The move comes as climatic changes are exacerbating threats to forests in the region. Over the past decade, mountain pine beetles, boosted by mild winters, have devastated tens of millions of acres of forest across the American and Canadian West, and summer droughts have destroyed many more. A report by the Canadian government predicts that in the future, such droughts will become longer and more frequent. A recent study reported that across the Pacific Northwest, tree mortality has quadrupled since the 1970s; 1.3 percent of trees in old-growth forests die each year.
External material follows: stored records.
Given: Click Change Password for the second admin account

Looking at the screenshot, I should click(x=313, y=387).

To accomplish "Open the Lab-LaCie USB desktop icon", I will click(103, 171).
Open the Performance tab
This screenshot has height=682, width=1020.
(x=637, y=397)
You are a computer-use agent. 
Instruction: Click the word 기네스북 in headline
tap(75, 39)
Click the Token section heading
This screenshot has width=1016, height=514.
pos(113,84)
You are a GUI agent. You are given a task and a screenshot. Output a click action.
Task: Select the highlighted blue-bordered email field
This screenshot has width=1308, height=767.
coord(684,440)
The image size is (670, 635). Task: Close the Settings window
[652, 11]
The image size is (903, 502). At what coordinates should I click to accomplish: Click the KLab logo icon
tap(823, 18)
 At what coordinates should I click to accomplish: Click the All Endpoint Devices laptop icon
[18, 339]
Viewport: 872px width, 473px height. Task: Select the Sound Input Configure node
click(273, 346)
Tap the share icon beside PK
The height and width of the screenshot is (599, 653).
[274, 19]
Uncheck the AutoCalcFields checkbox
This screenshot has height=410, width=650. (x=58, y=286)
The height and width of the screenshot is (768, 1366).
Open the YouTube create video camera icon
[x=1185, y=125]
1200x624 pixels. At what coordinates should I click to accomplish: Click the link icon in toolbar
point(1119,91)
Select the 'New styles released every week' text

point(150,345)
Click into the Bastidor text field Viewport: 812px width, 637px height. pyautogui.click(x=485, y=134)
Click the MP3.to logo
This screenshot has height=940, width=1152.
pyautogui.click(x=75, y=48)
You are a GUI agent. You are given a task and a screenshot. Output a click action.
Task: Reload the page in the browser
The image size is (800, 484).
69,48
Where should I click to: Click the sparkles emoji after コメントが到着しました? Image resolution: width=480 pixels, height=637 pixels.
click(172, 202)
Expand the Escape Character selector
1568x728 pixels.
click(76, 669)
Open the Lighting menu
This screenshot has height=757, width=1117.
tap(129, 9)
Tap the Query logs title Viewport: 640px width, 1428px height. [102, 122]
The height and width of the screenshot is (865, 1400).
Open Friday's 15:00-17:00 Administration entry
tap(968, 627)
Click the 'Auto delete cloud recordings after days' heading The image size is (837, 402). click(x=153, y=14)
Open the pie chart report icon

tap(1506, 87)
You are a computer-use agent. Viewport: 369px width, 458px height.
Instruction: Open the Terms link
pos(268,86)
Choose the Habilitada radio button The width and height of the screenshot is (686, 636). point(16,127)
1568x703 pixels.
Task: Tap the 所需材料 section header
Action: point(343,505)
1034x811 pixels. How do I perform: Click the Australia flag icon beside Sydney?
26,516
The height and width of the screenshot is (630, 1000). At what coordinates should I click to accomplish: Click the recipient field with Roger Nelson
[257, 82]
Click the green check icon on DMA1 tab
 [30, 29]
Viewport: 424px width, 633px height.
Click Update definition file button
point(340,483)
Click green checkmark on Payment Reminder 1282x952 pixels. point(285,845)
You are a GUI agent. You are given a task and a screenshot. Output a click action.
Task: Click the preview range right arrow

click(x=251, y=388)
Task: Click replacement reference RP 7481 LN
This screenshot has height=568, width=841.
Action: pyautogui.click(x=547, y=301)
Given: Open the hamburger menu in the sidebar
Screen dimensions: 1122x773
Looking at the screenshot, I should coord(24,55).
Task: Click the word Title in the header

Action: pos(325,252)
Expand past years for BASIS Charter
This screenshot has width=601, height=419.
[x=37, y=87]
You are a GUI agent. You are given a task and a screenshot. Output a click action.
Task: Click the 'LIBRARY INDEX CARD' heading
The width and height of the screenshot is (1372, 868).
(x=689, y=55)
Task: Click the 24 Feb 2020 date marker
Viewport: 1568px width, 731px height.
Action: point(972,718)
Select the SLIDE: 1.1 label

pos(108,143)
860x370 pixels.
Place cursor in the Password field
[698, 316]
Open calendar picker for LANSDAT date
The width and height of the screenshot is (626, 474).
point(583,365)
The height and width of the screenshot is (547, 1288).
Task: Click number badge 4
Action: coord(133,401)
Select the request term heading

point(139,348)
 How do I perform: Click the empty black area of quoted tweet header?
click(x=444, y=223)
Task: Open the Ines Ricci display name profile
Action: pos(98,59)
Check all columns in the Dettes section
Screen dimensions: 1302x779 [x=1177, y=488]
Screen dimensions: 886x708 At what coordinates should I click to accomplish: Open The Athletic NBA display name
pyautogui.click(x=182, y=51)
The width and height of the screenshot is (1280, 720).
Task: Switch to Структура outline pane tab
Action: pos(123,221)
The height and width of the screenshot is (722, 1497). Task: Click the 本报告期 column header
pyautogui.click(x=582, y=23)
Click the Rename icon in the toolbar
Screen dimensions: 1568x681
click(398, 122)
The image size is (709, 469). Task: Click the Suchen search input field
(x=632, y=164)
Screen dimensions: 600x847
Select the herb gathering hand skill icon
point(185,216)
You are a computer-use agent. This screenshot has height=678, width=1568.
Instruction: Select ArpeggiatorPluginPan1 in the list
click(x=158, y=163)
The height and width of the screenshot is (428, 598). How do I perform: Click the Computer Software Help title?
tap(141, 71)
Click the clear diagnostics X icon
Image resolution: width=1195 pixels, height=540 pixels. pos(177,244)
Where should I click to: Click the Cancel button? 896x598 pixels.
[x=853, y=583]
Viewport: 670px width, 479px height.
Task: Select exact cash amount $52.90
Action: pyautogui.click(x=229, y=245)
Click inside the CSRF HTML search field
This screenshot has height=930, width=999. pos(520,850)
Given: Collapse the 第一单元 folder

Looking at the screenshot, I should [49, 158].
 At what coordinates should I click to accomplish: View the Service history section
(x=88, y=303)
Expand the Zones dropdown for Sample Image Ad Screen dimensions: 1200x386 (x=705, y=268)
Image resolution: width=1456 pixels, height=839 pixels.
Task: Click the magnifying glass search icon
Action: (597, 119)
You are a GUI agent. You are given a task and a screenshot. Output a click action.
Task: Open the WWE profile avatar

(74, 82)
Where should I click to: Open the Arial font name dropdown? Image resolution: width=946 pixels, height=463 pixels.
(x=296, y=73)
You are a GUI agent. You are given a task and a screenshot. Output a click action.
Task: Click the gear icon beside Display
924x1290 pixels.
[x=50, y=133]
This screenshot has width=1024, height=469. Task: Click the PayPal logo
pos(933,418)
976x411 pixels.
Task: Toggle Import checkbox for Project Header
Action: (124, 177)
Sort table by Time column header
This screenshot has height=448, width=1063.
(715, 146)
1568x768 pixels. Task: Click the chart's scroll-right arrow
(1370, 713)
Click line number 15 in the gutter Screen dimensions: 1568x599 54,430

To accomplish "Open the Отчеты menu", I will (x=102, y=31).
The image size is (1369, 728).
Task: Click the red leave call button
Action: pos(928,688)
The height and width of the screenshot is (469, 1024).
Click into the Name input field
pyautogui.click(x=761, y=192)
The decision to relocate the larch species follows five years of research by the Future Forest Ecosystems Initiative, founded by British Columbia’s chief forester, Jim Snetsinger, to determine how forestry managers should respond to global warming. Ecologists concluded that predicted changes, such as drier summers, would gradually push the tree’s range northwest and up hillsides, where soils should remain slightly cooler and more moist. Snetsinger and colleagues selected the western larch, a well-studied timber species, to test whether speeding up that transition could reduce tree mortality. Assisted migration is not without risk: The trees could displace existing species or take poorly to their new environment. Snetsinger will monitor the larch’s progress over the coming decades. Meanwhile the forest ministry has already begun planting smaller batches of 15 other timber species beyond their native turf to find out which ones will perform best in a changing climate.